The Obama campaign quickly countered that Clinton was stooping to tactics comparable to the Swift Boat Veterans for Truth, a group that misrepresented John Kerry’s Vietnam war record during the 2004 campaign.
The rhetorical battle quickly “escalated into a prolonged guerrilla war of charges, counter-charges and counter-counter-charges” as conference calls from both campaign camps went out to the press, reports HuffPo.
Obama was applauded by anti-war activists back in 2002 when he gave a speech opposing the invasion of Iraq during a rally in Chicago. “I am not opposed to all wars. I’m opposed to dumb wars,” he said at the time. The statement came at the same time that Senator Hillary Clinton voted to authorize President Bush to go to war in Iraq.
And now it’s no more Mr Nice Guy for the sweet-talking Senator. He responded to Meet The Press with this statement, reports The Washington Wire:
I have to point out that instead of telling the American people about her positive vision for America, Senator Clinton spent an hour talking about me and my record in a way that was flat-out wrong. She suggested that I didn’t clearly and unambiguously oppose the war in Iraq, when it is absolutely clear and anyone who has followed this knows that I did.
And followed that up by trotting out fellow anti-war Senator Dick Durbin, who’d tell any journalist who’d listen over the weekend:
It was not easy to be against that war back when we cast that vote in October of 2002. I was one of 23 who voted against the war. Barack was supportive – one of the few candidates speaking out strongly against it in Illinois.

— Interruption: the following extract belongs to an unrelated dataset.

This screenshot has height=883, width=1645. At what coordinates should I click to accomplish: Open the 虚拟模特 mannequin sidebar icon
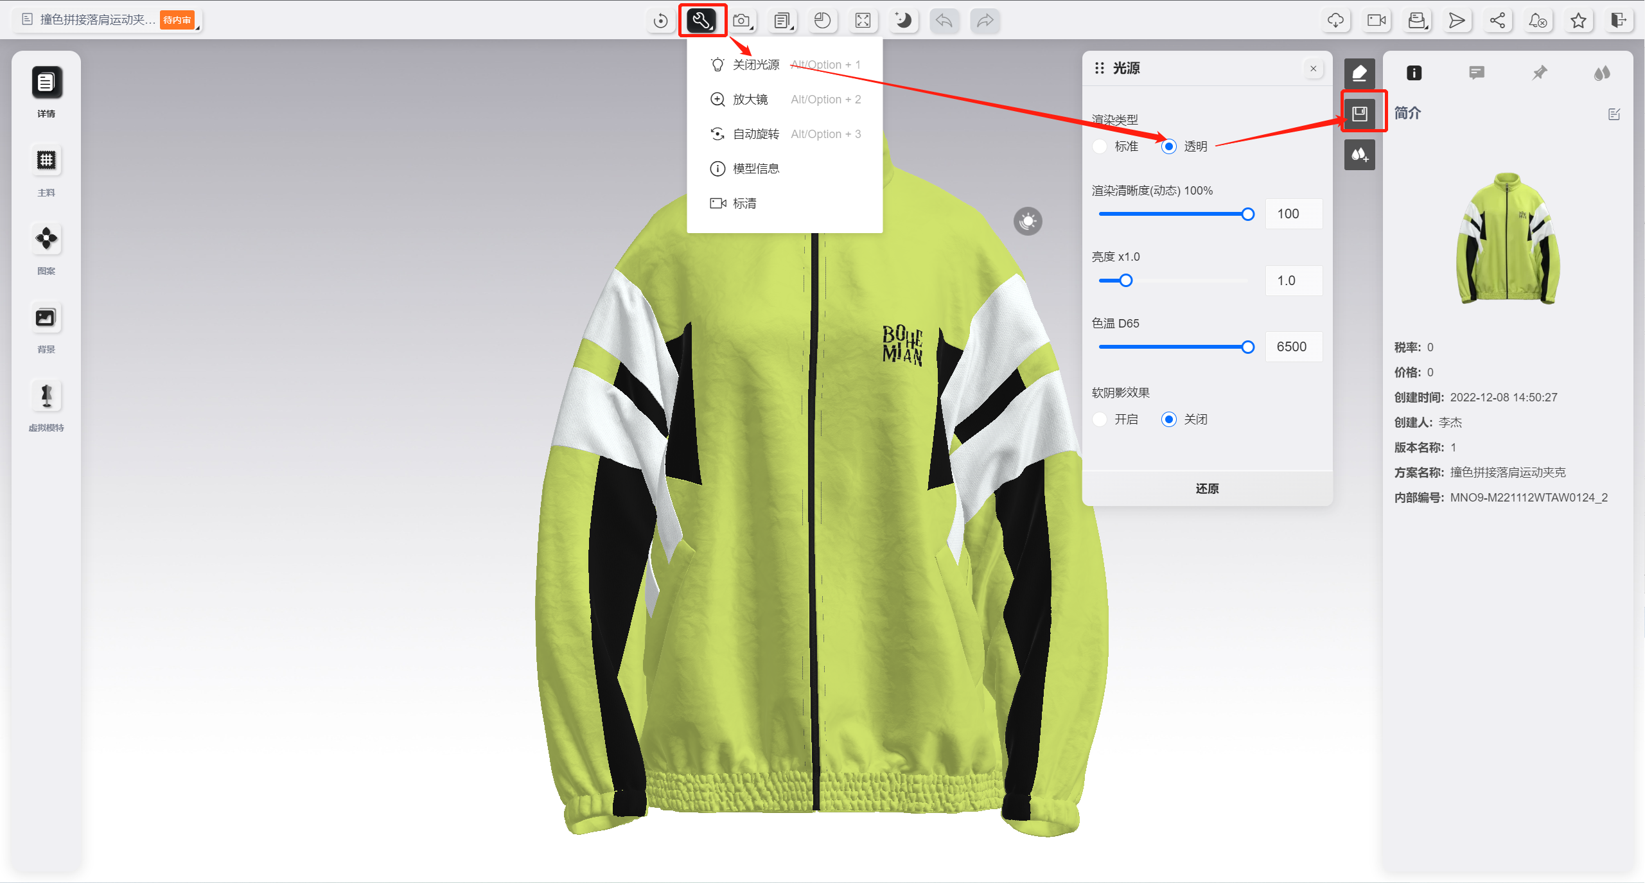(46, 396)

If President Clinton had opposed that war as strongly as Barack Obama at the time, it would have helped a lot of us who had voted against authorizing an invasion.
“As Durbin is indicating here, had anti-war Senators like himself, Carl Levin, Nancy Pelosi and Russ Feingold had more backing from high-profile national leaders they might have had more success,” says Matthew Yglesias on The Atlantic Monthly website. “Bill and Hillary Clinton were for the war. Tom Daschle and Dick Gephardt were for the war. Madeleine Albright and Richard Holbrooke were for the war.”
But why can’t we all just get along? asks Patricia Williams in The Guardian. “This is an extraordinary moment in American history: we have our first serious black and female presidential candidates and they are, indeed, twice as good as their nearest contenders. I hope that the two of them, in whatever order, will become running mates by November,” says Williams. “They must not fall prey to those who would love to see them played against each other in the scramble to be top dog.”
Examine their voting records and you’ll see there aren’t that many differences between the two, says Carol Eisenberg in Newsday. An examination of their Senate careers “shows that despite heated campaign rhetoric, the differences between them are for the most part a matter of style. Although Clinton portrays herself as a centrist, and Obama describes himself as post-partisan, both voted like liberal Democrats more frequently than either might like to admit.”